Lors du retour de Werther à l’acte trois, « plutôt que de le revoir » semble exprimer par le bousculement des consonnes la chute du personnage, « Me voici » est léger, déposé presque sans poids. L’arc de « toute chose est encore à la place connue » mélange la douceur du souvenir à la douleur consciente de la perte. « Voici le clavecin », chanté l’archet à la corde, émet une douce vibration qui touche au cœur, et « Alors que votre voix accompagnait la mienne » transperce le cœur du spectateur, « Sur qui tant de fois nous avons incliné nos têtes rapprochées! » est un abîme de délicatesse douloureuse. « Ah, bien souvent, mon rêve s’envola » est magique d’apesanteur. « qui bien plutôt étais mon interprète » se fait suppliant, « Toute mon âme est là » expose le délitement d’une âme, comme le sable qui s’échappe entre nos doigts. « Pourquoi me réveiller », suspendu, résonne alors comme un étonnement sourd, ô souffle du printemps » diffuse la transparence de l’albâtre.

 

Au moment de l’agonie, « Non, tu n’as rien fait que de juste et de bon » est diaphane, « m’épargne un remords » irradie d’une lumière concentrée à l’extrême. Sans pathos, « donne-moi seulement ta main » exprime à la perfection la pure affection, « Je n’ai pas besoin d’autre aide que la tienne! » presque éteint, trace les contours d’une âme qui part. « On est si bien ainsi » réussit le prodige d’être à la fois ironique et sincère. « A cette heure suprême » a la fugacité d’une étoile filante.
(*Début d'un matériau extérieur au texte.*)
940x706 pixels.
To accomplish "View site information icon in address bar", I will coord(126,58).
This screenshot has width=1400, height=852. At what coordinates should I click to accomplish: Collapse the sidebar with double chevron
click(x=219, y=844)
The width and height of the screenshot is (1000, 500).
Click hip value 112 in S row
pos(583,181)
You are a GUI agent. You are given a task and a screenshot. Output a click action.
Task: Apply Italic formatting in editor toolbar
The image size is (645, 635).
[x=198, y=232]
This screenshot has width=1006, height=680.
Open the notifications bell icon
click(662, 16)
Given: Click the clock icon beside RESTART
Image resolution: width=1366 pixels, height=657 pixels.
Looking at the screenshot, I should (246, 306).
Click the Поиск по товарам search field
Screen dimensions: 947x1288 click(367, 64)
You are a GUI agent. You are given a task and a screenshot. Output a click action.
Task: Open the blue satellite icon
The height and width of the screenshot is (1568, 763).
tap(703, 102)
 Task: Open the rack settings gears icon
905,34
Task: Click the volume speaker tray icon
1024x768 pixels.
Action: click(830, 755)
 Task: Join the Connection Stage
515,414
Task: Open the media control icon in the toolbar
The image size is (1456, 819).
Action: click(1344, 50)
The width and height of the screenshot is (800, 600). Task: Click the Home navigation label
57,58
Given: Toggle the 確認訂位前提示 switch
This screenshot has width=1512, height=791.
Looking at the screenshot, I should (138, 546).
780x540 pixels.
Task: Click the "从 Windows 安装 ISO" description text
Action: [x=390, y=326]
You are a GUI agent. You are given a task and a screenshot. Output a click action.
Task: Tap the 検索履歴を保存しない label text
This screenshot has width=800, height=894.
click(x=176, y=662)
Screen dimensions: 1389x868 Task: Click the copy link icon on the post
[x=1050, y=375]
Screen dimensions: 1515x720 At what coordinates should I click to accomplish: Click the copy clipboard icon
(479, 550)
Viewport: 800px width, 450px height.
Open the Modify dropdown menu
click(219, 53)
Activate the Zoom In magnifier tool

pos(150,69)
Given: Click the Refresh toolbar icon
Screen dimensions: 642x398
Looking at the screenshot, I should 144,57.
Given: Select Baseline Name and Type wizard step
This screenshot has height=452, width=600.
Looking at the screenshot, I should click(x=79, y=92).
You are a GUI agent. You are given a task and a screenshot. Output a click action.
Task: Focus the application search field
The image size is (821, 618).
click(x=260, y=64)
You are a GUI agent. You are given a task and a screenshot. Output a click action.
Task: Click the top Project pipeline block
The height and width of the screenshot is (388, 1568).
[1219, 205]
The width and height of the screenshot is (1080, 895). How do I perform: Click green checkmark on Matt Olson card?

Pati s’offre le luxe de jouer à nouveau l’essoufflement dans «Parle encore! Parle je t’en conjure! », et « oublions tout » fusionne la lumière des deux voix avant qu’à nouveau l’essoufflement gagne «Non…Charlotte! Je meurs… ».

 

Ainsi le ténor réussit-il à structurer de façon admirable les étapes d’une mort qui peut paraître longue quand d’autres artistes la chantent. L’apaisement gagne le poète mourant qui n’avait jamais auparavant trouvé sa vraie place dans ce monde. « Une larme » est tout de simplicité, « tombée » semble un reflet de lune, « béni » est à peine susurré. Le poète rejoint avec une poignante discrétion le monde qui l’attend, et le chant de Pati, sublime, fait oublier l’hémoglobine qui ruisselle.

 

Ainsi, alors que notre monde fait face à des bouleversements effrayants, le chant d’un ténor venu du bout du monde investit une œuvre de notre patrimoine pour nous offrir le temps d’une représentation notre « part de bonheur sur la terre ».